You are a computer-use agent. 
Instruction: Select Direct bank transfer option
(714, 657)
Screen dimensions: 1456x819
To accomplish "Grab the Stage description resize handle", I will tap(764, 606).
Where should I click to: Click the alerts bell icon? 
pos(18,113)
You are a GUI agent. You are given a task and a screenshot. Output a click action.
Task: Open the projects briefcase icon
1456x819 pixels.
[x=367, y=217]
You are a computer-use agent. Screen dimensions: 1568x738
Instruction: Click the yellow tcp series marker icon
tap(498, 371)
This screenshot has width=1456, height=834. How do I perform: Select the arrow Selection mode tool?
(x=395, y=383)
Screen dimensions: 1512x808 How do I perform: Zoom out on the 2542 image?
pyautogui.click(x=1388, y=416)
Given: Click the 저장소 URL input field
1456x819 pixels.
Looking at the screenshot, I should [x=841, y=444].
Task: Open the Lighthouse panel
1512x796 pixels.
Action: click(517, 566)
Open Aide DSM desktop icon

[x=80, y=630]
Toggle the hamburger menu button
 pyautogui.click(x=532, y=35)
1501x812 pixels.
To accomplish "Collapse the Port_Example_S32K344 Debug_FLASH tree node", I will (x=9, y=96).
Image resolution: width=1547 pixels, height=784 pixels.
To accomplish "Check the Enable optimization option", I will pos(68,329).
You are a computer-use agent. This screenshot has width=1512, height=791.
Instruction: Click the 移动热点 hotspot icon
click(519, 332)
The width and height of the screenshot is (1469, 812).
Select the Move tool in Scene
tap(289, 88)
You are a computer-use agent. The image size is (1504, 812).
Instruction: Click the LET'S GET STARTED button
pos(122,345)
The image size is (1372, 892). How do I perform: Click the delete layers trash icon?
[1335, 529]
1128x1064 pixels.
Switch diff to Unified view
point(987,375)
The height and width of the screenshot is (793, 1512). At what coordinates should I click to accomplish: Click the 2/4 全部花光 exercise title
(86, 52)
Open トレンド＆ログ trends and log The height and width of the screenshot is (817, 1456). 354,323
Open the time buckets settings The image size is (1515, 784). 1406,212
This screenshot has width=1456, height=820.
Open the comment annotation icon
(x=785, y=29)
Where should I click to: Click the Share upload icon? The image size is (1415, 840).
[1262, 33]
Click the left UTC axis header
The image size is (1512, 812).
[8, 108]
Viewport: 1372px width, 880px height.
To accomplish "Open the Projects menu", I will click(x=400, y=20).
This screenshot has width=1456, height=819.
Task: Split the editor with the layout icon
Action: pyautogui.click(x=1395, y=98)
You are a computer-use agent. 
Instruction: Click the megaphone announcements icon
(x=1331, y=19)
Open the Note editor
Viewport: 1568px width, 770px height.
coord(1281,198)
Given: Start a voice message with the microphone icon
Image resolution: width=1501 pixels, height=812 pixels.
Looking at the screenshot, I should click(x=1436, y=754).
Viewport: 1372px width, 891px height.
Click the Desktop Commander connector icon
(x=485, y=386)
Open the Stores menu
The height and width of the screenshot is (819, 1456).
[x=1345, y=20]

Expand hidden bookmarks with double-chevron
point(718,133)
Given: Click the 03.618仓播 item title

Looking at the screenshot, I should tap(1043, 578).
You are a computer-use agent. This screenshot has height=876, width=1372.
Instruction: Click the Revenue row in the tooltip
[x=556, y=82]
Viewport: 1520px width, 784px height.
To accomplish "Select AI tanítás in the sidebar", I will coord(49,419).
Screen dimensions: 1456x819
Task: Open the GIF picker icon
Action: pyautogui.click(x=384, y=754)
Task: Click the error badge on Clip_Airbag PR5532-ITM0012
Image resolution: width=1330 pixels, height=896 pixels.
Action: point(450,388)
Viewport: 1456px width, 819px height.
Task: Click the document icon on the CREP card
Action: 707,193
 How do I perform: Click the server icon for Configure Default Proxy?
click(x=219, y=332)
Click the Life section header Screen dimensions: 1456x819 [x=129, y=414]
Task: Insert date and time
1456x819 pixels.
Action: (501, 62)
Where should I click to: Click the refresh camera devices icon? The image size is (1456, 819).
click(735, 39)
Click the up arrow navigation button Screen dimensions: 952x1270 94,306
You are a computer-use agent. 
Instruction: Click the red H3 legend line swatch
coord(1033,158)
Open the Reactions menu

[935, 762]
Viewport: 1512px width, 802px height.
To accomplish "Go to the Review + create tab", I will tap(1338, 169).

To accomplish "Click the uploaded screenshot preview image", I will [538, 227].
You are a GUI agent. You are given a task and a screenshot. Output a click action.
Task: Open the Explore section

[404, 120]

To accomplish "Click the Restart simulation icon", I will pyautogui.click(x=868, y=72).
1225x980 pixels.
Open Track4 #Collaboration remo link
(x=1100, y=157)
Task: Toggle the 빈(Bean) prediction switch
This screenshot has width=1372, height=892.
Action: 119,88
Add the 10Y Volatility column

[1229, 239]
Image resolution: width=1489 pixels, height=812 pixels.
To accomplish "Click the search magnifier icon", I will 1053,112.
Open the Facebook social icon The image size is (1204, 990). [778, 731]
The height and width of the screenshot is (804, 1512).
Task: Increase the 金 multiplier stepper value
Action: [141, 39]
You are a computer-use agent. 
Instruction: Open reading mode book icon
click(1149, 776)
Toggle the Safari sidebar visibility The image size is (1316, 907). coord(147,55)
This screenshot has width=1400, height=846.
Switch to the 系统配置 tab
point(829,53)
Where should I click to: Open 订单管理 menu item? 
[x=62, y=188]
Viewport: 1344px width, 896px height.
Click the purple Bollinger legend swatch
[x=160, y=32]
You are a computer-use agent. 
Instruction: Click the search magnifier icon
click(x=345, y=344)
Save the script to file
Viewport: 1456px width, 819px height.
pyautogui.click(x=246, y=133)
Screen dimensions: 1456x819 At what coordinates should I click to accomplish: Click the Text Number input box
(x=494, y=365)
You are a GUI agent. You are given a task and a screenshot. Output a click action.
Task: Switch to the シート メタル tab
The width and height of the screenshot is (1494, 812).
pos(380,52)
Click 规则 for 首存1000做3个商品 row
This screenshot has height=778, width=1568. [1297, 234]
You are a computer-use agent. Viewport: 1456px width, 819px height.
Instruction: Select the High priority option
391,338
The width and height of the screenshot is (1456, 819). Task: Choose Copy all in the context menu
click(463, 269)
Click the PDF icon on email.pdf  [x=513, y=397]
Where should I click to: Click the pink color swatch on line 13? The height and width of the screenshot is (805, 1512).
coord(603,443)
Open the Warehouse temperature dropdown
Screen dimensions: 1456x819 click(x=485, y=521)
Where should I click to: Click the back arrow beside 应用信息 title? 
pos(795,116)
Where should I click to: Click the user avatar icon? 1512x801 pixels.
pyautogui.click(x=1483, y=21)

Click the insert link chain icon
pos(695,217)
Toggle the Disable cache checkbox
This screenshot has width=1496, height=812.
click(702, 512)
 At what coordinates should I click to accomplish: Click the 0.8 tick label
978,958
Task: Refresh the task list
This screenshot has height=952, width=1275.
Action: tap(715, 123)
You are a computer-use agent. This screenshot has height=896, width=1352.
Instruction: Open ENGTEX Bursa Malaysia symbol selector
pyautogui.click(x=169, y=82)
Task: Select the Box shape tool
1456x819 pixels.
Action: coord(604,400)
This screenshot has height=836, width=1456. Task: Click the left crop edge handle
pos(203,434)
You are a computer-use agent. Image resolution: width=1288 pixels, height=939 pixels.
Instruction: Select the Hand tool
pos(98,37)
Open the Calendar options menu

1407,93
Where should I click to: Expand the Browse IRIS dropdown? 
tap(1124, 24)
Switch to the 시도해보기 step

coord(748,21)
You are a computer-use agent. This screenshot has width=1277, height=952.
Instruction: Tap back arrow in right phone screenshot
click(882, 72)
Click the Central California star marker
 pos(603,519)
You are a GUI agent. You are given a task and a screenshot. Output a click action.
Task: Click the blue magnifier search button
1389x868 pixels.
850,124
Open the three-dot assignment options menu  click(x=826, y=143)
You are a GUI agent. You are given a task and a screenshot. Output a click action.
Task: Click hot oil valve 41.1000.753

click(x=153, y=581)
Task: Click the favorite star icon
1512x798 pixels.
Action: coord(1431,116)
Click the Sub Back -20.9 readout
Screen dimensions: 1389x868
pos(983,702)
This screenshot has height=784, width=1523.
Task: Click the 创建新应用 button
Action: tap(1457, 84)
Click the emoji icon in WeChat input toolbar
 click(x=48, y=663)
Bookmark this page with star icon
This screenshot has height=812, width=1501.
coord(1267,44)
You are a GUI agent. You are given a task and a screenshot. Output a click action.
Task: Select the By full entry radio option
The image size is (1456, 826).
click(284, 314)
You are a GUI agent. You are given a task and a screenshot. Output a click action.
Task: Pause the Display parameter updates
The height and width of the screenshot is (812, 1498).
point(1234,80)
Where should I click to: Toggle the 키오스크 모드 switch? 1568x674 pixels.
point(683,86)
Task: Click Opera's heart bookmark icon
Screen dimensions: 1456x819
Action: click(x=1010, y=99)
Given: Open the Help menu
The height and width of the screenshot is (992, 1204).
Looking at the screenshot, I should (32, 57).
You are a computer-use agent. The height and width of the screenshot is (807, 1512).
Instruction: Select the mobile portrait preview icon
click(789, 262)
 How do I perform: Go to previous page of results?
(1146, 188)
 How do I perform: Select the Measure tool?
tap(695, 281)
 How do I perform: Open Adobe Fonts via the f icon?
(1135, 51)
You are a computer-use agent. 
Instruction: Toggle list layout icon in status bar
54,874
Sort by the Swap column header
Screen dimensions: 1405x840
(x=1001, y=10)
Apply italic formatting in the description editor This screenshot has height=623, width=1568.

» **Problem to solve**
Check each line of the records above for "description", and copy those that have it.

» **Task result**
To accomplish "Grab the Stage description resize handle", I will tap(764, 606).
Apply italic formatting in the description editor This screenshot has height=623, width=1568.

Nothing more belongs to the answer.